You’re not even a nice person, I told myself. What makes you think you have what it takes to help people? Won’t you get tired of reading the same readings and singing the same hymns week after week, year after year? Won’t you get bored? At my rawest and most emotional moments, I even questioned my motivations and my sincerity. Are you doing all of this just to make a statement—just to seem different? I asked myself. Why else would you forfeit so many other possibilities? I went so far as to wonder if I even believed in God.
The summer between college and seminary, I began to look for jobs wherever I could—to find anything to do besides commence my priestly formation. I formulated ways I could explain my sudden departure from my intended plans. I sent my resume to friends and solicited their advice. I begged my mother to ask for favors from her well-positioned colleagues. All of that tireless effort resulted in precisely one telephone interview—with a consulting firm for a job that had a description I didn’t even understand. I took the call while on a short break from my summer work, which ironically involved introducing high school students to the value of a seminary education.
Over the course of the conversation, it became obvious that my interests and skills were not exactly well matched to the position I was being interviewed for. It finally occurred to me that there was no universe in which my extensive experience in churches and choirs could easily translate into success in fields outside those realms. I had to admit that my opportunities beyond the church were, by necessity, limited. Realizing this was initially depressing and disappointing, but eventually comforting and even liberating, especially as I continued to put my energy into the summer camp happening around me. The truth was that I liked this work. Whatever my flaws, whatever my limitations, whatever my doubts, I wasn’t meant to become a consultant or a lawyer or a banker or a journalist. I was meant to sing hymns, to pray prayers, to wear a collar. Only the priesthood could sustain my life; only the priesthood could give me the excitement and purpose I so desired. I was meant to be in church—and there was nowhere else for me to go.
When Jesus asks Peter if he and the Twelve will go away as previous disciples did, Peter doesn’t respond by pointing to the Twelve’s religious devotion or by asserting how much they love and cherish Jesus as a friend. Instead, Peter’s response is that they have nowhere else to go. Only Jesus connects them with the source of all goodness. Only Jesus has the words of eternal life. Only Jesus is the Holy One of God. Peter and his fellow disciples have no choice.

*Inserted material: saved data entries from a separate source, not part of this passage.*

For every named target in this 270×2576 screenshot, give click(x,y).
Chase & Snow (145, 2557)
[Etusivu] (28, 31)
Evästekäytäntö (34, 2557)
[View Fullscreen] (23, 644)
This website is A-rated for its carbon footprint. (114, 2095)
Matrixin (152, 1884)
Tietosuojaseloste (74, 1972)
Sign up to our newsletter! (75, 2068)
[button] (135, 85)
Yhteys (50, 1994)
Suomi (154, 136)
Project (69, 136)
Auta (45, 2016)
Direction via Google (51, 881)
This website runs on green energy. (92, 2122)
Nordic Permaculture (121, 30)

Our culture, on the contrary, is used to choice. If you’re at all like me, you like to examine all your options before picking the best one. You won’t even think about going to a new doctor or hair salon without asking for recommendations first. You read reviews before going to see a movie or trying out a new restaurant to make sure you won’t be wasting your time. You spend more time debating where to go on vacation than you actually spend on the vacation itself. You take choices, like the choice Joshua gives the Israelites to serve the Lord or not, for granted. You certainly aren’t accustomed to resigning yourself to one option simply because there aren’t any others.

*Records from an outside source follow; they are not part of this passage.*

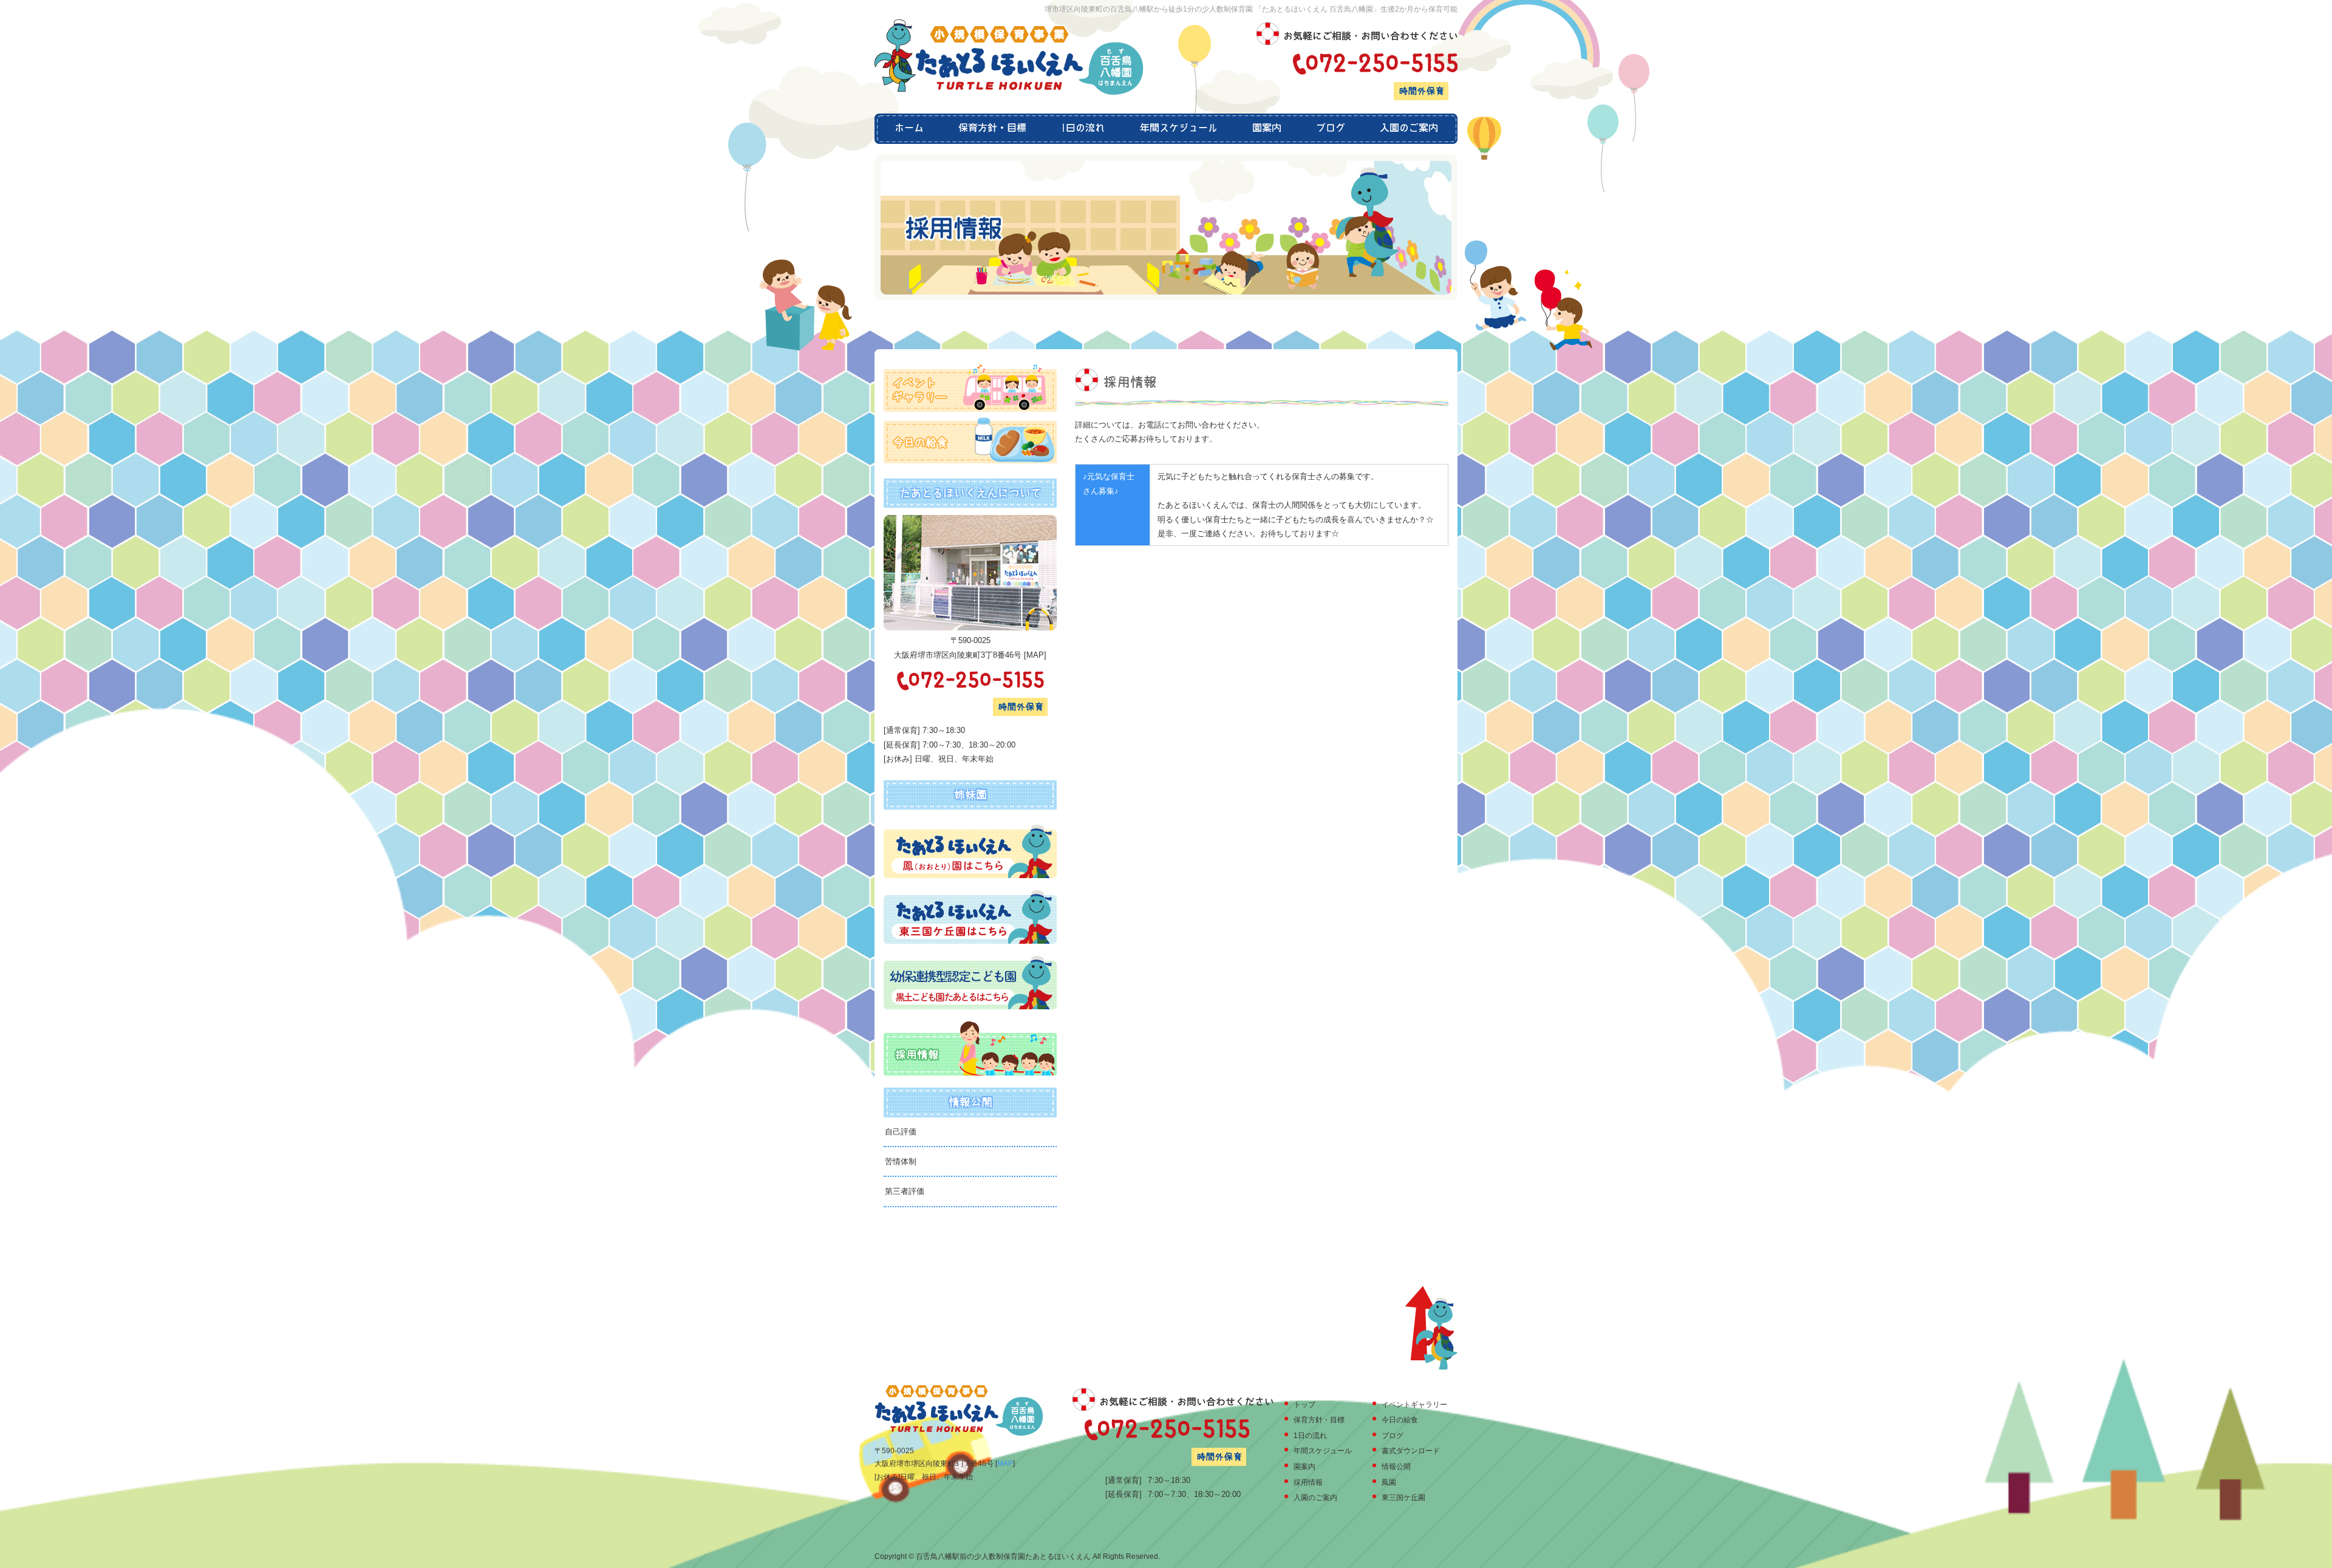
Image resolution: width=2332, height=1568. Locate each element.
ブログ (1330, 129)
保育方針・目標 (992, 129)
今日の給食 (1400, 1420)
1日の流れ (1083, 129)
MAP (1035, 655)
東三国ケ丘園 (1403, 1497)
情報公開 (1396, 1466)
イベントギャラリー (1414, 1404)
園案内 (1266, 129)
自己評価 (900, 1131)
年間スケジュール (1178, 129)
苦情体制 (900, 1161)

The scary thing about surrendering to inevitability—about resigning yourself to the only realistic option—is that doing so requires admitting how little control we typically have. It means acknowledging that external circumstances dictate a large portion of our present reality and our future fate. We may perceive ourselves to be the Israelites, faced with a clear choice between the Lord and the other gods, but, at the end of the day, most of us are like Peter, staying where we are because, in truth, there is nowhere else for us to go. Even the Israelites’ agency is limited. “Far be it from us,” they shout in response to Joshua’s invitation to them to choose between the Lord and the others, “that we should forsake the Lord to serve other gods; for it is the Lord our God who brought us and our ancestors up from the land of Egypt, out of the house of slavery, and who did those great signs in our sight. He protected us along all the way that we went, and among all the peoples through whom we passed; and the Lord drove out before us all the peoples, the Amorites who lived in the land. Therefore we also will serve the Lord, for he is our God.” Once the Israelites considered who God was and everything God had done for them, it seems, they didn’t really have much of a choice at all.
Recognizing the limitations of our ability to choose can be disillusioning, but it can also be reassuring. Choice, after all, can be awfully paralyzing, and an excess of choice can lead to problematic decision-making and overwhelming anxiety. Knowing that God is with you always can stem your worries about making the wrong choice and deviating forever from the right path. Sometimes the future we fear and dread surprises us with the joys and wonders it brings: when I experienced cold feet three summers ago, I had no idea how rich, meaningful and worthwhile every minute of work within this special community would be. Little did I, knee-deep in resistance, know how much I would truly and deeply love everything about my job. If God is the destination of every journey—the person to whom we always go—there are no black holes, no dead ends, no outcomes from which we can never recover. God remains with you wherever you go and whatever you do, whatever disasters befall you and whatever mistakes you make. Perhaps the disciples who abandoned Jesus and even Judas, who so defiantly betrayed him, somehow remain within God’s ultimate, all-loving care. Perhaps there really is nowhere else to go but God.